START DATA PROVIDED

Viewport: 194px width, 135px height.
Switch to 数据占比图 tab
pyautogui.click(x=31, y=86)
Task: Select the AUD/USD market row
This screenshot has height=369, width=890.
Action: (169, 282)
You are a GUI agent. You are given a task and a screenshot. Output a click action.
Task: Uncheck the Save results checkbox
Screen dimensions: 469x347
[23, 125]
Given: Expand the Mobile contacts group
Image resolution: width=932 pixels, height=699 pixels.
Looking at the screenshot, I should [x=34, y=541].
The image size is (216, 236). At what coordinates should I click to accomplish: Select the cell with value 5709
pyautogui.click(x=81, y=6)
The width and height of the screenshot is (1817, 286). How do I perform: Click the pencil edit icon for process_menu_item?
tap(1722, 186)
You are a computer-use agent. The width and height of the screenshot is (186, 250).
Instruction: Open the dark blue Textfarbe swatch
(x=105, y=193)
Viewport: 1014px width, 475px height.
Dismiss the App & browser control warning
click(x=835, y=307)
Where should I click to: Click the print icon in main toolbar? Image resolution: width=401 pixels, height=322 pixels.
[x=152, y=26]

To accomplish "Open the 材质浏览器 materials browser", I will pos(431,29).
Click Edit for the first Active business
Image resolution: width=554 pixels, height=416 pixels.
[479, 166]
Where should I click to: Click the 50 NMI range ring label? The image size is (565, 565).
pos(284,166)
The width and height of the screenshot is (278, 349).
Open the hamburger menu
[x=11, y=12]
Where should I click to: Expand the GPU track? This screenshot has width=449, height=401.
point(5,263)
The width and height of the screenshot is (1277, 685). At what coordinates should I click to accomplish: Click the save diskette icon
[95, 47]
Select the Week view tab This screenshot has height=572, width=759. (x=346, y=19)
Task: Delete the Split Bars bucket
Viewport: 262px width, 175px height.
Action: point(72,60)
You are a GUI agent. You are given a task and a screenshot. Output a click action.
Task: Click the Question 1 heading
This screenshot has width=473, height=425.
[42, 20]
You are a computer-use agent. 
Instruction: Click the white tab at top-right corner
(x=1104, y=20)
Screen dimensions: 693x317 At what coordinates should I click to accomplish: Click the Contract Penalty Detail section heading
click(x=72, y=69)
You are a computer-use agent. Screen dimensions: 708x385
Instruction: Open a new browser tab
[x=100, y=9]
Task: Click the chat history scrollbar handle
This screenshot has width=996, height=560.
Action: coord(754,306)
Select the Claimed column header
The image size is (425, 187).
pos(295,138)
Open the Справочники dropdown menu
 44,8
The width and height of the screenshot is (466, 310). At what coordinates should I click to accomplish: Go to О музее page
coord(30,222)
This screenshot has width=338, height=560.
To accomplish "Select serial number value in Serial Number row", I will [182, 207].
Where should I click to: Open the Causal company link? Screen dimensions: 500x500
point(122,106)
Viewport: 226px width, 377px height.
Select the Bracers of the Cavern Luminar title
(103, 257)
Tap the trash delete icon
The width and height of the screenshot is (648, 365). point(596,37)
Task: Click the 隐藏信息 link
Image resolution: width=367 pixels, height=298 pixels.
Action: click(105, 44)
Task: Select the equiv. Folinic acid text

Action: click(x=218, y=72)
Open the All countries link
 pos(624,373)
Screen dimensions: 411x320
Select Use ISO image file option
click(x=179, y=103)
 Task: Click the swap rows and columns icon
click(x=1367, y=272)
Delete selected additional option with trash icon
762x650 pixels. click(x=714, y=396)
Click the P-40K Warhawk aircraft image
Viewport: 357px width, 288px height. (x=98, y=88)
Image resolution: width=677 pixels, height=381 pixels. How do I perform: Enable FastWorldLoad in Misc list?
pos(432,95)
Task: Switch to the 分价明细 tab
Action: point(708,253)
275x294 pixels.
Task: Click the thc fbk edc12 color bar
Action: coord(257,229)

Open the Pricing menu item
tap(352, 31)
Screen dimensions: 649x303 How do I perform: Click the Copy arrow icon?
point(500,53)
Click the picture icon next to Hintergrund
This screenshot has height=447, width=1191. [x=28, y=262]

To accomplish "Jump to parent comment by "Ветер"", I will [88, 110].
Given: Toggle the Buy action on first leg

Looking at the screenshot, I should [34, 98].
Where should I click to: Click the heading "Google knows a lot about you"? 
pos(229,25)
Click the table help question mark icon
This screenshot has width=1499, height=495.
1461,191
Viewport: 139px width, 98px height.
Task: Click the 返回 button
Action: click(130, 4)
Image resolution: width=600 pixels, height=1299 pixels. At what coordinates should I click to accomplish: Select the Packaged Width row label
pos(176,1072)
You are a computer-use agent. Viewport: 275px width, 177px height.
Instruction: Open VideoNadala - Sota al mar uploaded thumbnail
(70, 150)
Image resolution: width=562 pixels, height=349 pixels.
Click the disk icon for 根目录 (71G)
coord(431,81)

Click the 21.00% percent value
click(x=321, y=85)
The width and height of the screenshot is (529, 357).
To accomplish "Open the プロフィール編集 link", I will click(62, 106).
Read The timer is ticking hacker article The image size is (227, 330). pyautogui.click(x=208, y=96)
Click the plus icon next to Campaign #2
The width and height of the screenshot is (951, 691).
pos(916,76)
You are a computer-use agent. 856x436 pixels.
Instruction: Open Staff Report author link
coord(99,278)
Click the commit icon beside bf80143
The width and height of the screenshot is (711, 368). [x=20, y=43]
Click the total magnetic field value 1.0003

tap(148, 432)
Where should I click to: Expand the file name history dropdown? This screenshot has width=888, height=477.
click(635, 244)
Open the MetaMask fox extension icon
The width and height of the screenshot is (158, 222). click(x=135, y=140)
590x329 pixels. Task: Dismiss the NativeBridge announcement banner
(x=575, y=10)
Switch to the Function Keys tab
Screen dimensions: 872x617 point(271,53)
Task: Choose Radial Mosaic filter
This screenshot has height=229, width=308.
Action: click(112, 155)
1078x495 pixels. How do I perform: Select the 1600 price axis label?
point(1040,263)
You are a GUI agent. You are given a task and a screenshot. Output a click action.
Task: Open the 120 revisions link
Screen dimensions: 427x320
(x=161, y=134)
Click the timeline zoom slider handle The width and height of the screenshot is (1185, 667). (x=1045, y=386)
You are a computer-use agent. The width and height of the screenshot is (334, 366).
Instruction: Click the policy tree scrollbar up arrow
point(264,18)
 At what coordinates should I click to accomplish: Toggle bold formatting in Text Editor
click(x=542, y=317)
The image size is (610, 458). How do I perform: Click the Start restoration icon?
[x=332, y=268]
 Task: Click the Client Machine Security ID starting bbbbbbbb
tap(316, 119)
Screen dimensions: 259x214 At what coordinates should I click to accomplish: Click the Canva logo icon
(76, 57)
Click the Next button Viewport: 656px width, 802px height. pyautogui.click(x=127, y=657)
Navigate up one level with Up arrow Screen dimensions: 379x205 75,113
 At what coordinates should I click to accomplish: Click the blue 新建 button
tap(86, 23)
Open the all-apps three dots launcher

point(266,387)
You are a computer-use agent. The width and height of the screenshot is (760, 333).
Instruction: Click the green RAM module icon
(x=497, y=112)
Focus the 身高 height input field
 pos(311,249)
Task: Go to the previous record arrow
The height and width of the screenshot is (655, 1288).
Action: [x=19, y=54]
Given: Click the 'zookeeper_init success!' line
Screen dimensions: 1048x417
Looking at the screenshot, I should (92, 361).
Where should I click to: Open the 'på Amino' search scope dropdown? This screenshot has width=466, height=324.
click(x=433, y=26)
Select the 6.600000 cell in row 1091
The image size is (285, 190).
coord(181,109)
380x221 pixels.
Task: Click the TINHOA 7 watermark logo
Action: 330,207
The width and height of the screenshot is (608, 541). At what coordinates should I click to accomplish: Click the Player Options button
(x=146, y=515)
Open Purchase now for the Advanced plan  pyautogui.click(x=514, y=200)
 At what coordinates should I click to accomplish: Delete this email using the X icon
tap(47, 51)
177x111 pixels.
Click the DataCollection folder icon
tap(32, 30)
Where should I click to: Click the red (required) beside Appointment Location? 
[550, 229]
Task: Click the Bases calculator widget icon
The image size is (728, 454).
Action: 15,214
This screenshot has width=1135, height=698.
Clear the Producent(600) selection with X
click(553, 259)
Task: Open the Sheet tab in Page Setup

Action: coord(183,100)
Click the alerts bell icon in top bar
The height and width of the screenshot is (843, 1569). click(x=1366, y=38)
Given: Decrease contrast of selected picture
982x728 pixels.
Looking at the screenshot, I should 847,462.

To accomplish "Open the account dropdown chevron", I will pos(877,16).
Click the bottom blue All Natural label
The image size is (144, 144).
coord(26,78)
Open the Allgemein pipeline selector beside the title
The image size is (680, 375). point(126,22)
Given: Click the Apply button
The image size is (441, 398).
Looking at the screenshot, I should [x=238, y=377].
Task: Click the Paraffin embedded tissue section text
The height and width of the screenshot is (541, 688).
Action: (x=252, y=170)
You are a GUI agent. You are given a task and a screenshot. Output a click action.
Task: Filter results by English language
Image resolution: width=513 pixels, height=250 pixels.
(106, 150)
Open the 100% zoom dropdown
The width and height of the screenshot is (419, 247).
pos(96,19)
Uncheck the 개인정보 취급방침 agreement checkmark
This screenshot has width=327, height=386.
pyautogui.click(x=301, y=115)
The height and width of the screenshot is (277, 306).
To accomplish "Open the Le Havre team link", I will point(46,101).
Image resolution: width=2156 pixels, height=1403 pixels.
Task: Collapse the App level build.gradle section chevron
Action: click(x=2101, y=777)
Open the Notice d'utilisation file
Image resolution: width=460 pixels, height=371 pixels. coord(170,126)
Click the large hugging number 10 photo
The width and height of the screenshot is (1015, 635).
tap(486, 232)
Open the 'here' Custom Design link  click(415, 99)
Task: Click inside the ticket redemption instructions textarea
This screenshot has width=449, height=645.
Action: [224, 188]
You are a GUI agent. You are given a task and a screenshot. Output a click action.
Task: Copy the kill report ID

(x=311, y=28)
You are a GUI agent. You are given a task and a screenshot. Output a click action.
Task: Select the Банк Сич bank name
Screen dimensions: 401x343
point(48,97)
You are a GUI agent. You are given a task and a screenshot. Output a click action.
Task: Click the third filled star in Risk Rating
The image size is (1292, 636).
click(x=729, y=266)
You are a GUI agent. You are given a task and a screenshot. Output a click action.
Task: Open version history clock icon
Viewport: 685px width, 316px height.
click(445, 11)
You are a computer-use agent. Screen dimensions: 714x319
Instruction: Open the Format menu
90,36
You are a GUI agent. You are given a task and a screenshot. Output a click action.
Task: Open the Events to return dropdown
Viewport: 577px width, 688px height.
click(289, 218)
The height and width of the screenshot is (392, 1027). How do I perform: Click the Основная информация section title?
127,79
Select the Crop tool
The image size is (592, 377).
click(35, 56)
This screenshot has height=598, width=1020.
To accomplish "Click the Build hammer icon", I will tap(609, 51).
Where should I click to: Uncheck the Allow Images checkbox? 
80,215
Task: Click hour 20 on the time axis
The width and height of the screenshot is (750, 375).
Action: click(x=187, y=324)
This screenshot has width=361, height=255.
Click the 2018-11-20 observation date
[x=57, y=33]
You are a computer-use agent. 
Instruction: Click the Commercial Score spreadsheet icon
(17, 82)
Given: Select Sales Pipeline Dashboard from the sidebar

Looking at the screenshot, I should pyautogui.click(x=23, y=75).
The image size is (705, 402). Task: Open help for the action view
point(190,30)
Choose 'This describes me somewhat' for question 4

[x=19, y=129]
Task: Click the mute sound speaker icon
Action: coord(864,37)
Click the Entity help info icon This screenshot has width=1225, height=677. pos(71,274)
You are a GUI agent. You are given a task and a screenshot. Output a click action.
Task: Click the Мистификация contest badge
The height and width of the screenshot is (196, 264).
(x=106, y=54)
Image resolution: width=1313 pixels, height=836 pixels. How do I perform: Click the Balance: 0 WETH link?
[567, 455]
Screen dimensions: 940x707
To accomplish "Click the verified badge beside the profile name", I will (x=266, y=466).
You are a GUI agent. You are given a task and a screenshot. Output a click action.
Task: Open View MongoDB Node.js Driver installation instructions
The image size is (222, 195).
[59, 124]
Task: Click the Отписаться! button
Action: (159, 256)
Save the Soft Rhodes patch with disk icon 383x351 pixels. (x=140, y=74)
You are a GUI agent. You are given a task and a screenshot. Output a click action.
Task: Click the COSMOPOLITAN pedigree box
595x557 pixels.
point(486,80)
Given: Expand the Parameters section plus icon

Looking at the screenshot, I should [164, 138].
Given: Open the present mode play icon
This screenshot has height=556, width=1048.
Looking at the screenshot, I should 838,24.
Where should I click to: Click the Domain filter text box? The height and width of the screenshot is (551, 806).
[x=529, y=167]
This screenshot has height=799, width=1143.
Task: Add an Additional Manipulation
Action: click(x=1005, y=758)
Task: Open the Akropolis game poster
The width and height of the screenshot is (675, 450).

END DATA PROVIDED

● **WORK TASK**:
Take the lines above from the one containing "Where should I click to: Click the red" down to the one containing "This screenshot has width=1135, height=698.", and transcribe them exactly, both ends included.

● **TASK SOLUTION**:
Where should I click to: Click the red (required) beside Appointment Location? 
[550, 229]
Task: Click the Bases calculator widget icon
The image size is (728, 454).
Action: 15,214
This screenshot has width=1135, height=698.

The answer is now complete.